**Work required:** Return all lines below containing the word "agent".

[Saved entries]
[Start of section]

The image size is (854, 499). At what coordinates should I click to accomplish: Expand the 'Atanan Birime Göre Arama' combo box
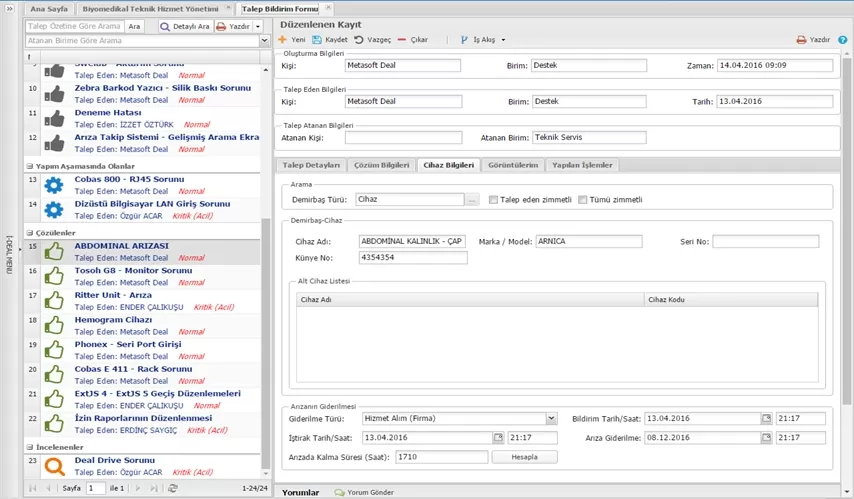pos(265,41)
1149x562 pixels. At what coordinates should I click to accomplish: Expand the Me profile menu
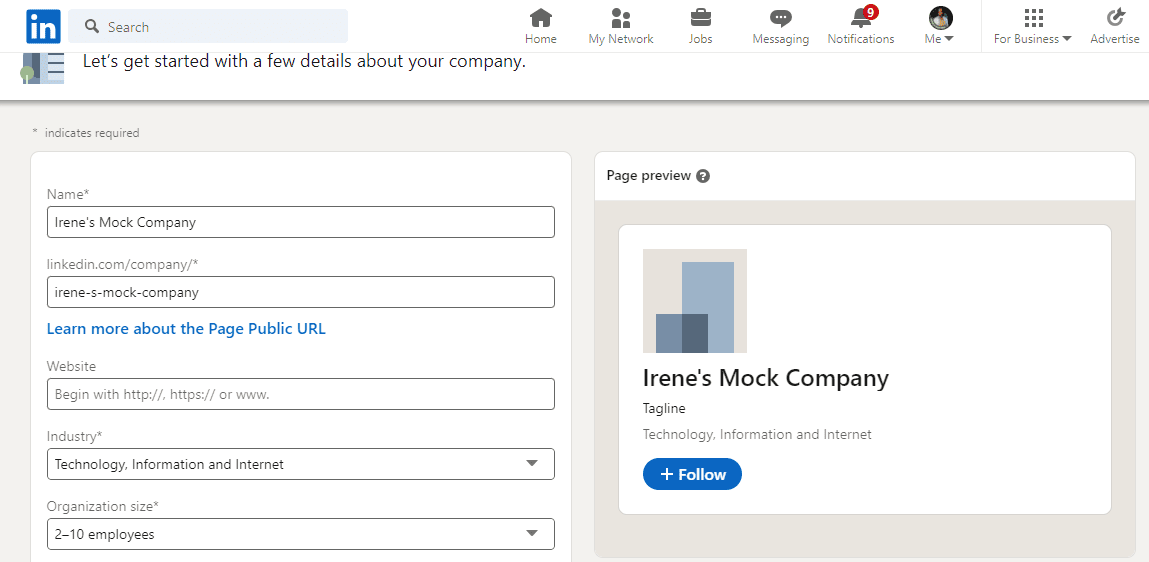pyautogui.click(x=939, y=26)
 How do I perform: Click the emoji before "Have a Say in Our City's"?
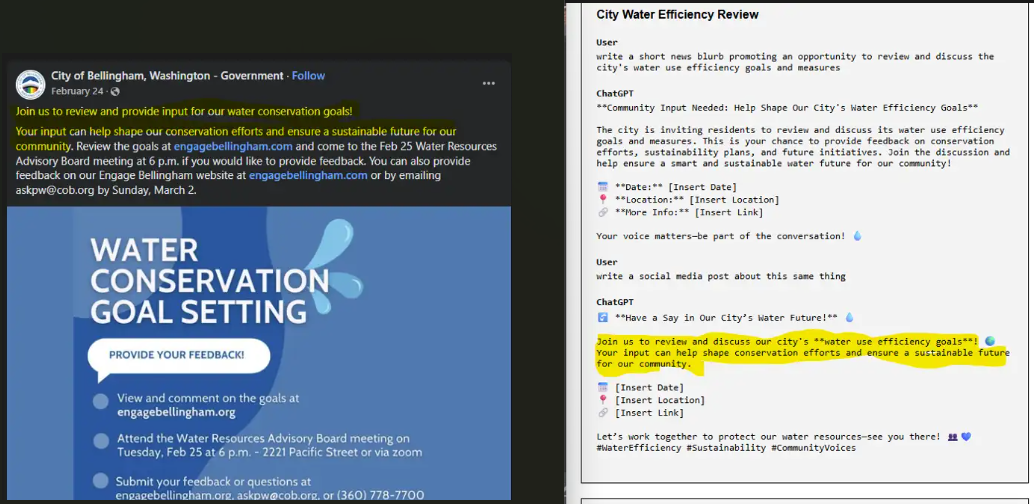[602, 317]
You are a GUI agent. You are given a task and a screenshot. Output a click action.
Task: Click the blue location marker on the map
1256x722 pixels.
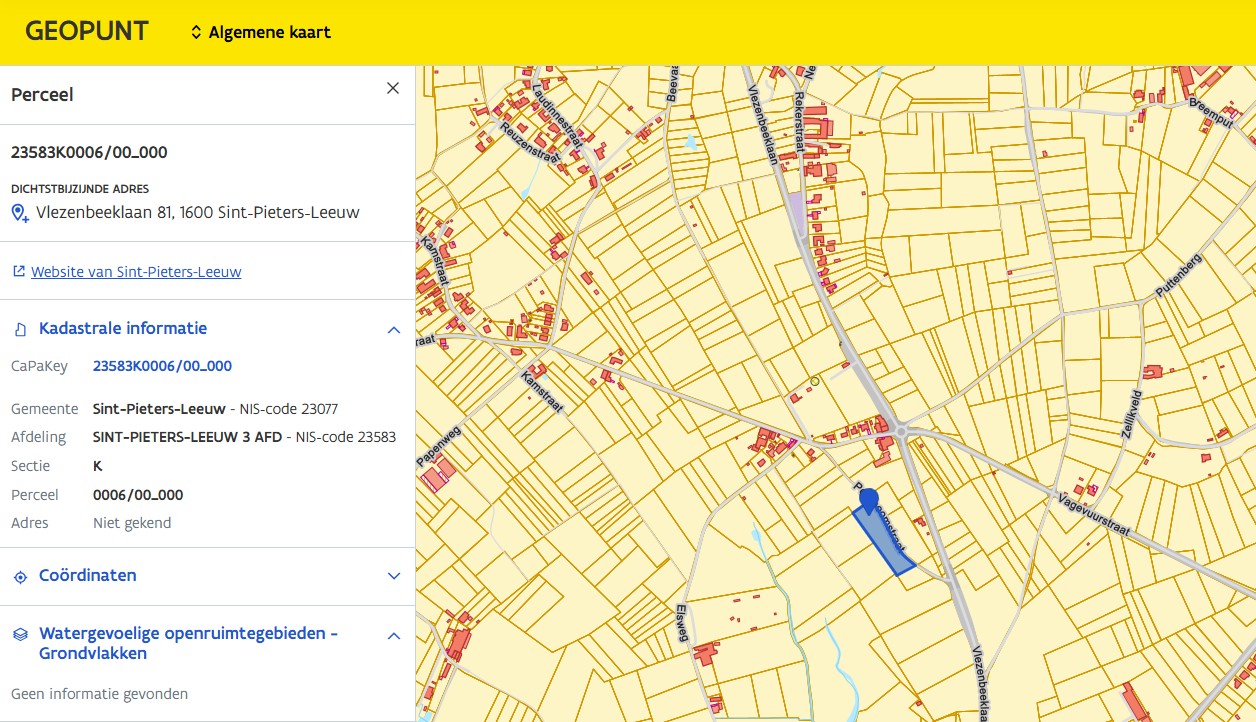(x=869, y=498)
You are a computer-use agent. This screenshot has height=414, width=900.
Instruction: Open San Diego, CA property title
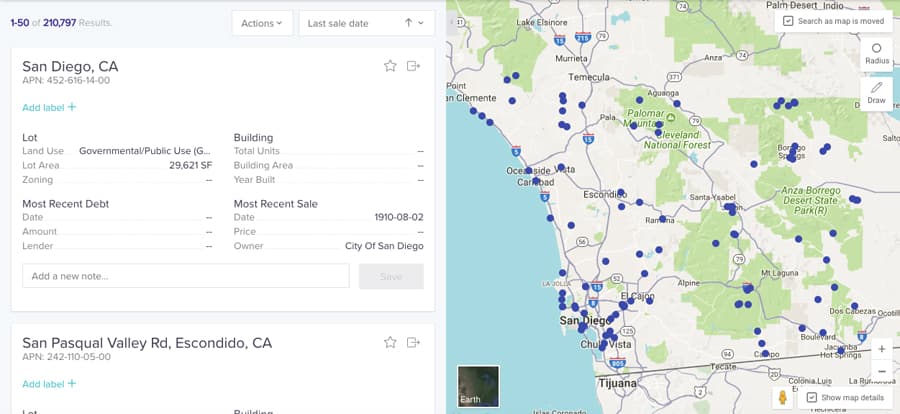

[End of section]

**Solution to this task:**
You are a GUI agent. You are given a task and a screenshot. Output a click action.
You are a computer-use agent. This screenshot has height=414, width=900.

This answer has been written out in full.